Oral allergy syndrome is a condition in which a person experiences an allergic reaction to certain foods, most commonly fresh vegetables, fruits, and nuts. Unlike other food allergies, oral allergy syndrome is not triggered by the foods themselves. Rather, the allergic response occurs because the body's immune system mistakes food proteins for pollen spores that have similar chemical and physical properties. An individual who is allergic to pollen, then, can experience a reaction when eating foods that have homologous proteins. A person who experiences allergic reactions to food or other pathogens should be evaluated by a medical professional to receive a diagnosis and learn about treatment options.

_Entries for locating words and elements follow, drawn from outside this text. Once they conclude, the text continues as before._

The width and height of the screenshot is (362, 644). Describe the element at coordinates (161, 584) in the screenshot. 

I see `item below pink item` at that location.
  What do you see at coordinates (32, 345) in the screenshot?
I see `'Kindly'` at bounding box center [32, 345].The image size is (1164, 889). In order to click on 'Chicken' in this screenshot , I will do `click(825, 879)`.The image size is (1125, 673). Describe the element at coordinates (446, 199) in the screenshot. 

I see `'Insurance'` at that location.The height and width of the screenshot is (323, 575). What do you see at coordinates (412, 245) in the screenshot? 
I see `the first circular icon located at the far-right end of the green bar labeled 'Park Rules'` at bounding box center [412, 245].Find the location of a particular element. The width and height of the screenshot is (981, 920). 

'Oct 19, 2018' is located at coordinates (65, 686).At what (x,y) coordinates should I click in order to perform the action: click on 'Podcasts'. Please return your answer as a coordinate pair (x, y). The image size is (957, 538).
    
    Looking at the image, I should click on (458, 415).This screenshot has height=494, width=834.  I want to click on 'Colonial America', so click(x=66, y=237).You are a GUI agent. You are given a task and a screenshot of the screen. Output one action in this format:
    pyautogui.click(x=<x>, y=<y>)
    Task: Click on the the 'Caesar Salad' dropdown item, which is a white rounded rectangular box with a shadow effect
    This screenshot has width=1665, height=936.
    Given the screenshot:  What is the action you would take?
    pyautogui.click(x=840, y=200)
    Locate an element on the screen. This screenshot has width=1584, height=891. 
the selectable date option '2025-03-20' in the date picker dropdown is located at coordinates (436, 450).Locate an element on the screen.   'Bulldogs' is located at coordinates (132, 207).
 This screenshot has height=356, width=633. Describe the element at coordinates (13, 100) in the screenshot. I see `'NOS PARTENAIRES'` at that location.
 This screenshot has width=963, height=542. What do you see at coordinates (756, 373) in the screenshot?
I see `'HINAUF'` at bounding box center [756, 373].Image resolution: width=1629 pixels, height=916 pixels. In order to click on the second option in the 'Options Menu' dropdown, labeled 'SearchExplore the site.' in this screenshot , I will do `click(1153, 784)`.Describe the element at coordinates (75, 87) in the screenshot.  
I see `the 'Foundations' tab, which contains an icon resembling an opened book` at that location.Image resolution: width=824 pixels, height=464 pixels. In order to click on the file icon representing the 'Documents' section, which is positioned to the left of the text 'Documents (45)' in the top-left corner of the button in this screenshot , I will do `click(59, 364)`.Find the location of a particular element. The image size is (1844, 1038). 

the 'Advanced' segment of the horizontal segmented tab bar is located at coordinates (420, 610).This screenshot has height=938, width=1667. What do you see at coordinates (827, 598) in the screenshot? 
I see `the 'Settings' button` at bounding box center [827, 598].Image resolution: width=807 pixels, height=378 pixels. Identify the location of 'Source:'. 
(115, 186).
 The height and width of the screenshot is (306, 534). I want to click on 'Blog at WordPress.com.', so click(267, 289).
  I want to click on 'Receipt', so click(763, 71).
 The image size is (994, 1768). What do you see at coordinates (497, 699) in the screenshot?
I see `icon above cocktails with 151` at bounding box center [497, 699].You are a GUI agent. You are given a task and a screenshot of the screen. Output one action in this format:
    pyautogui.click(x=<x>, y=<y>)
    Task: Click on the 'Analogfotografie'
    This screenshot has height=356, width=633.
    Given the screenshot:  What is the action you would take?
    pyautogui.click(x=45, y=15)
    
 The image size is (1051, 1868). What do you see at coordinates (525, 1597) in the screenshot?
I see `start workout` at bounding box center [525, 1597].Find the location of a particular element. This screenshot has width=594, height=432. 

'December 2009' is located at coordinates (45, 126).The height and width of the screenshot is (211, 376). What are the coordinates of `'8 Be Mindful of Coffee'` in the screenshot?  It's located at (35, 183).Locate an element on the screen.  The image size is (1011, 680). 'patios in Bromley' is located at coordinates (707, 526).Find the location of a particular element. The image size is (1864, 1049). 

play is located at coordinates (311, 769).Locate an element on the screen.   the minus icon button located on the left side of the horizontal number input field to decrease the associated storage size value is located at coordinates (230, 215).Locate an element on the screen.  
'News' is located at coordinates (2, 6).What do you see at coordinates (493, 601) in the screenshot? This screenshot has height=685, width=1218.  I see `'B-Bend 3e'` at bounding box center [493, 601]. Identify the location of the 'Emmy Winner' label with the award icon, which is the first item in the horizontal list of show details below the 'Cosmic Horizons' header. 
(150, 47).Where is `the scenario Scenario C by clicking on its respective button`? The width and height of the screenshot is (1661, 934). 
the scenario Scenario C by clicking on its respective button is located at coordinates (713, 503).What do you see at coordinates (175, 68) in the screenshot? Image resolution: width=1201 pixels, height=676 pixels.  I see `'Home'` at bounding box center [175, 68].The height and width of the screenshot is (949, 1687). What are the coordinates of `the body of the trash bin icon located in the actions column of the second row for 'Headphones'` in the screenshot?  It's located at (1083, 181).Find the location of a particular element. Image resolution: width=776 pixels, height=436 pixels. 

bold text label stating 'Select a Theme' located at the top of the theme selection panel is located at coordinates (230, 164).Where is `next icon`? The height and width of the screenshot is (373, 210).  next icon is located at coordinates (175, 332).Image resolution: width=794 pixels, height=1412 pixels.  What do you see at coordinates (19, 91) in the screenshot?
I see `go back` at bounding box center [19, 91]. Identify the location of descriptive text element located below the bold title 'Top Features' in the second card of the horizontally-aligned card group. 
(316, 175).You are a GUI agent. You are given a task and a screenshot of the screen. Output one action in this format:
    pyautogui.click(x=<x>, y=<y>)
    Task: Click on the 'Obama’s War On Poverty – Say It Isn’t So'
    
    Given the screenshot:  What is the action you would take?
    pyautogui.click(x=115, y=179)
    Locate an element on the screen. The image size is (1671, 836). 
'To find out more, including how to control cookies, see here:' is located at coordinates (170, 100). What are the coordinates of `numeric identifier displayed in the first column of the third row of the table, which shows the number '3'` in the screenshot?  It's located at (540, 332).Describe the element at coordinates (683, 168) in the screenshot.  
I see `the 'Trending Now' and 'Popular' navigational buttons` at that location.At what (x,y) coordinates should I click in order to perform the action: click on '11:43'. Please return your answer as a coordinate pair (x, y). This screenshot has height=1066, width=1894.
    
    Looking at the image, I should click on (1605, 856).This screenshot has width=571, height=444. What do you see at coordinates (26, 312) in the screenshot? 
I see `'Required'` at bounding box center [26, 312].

Pathologists have identified several connections between pollens and foods based on the proteins they contain. An individual who has an allergic reaction to ragweed, for example, may experience a similar reaction after eating bananas, melons, or cucumbers. Allergies to other trees and grasses can cause symptoms when eating tomatoes, cherries, carrots, hazelnuts, or many other common foods.
When a person with oral allergy syndrome eats a food associated with a pollen, his or her immune system recognizes the normally harmless proteins as potential threats. The immune system releases chemicals called histamines to combat the proteins, which causes the mouth, throat, and sinuses to become inflamed and produce mucus. As a result, the person's lips, gums, and tongue swell and his or her eyes become watery and itchy. In the case of a severe reaction, throat swelling can restrict the airways enough to make breathing very difficult.
Most mild cases of oral allergy syndrome can be treated at home with over-the-counter oral antihistamines. If an individual knows which food triggered his or her symptoms, the offensive product should be avoided in the future. Immediate medical care should be sought in the event of a severe reaction that restricts breathing. A doctor can inject a solution of epinephrine or a similar drug to immediately stop the immune system's release of histamines.
Following immediate treatment, a patient is usually tested for specific allergens. A specialist can conduct a series of blood or skin-prick tests to determine which pollens and corresponding foods trigger an immune system response. After identifying the causes of oral allergy syndrome, the doctor may decide to prescribe an allergy medication or arrange for the patient to receive regular allergy shots to help manage symptoms. By following the doctor's recommendations and staying away from known triggers, a person with oral allergy syndrome can usually avoid future problems.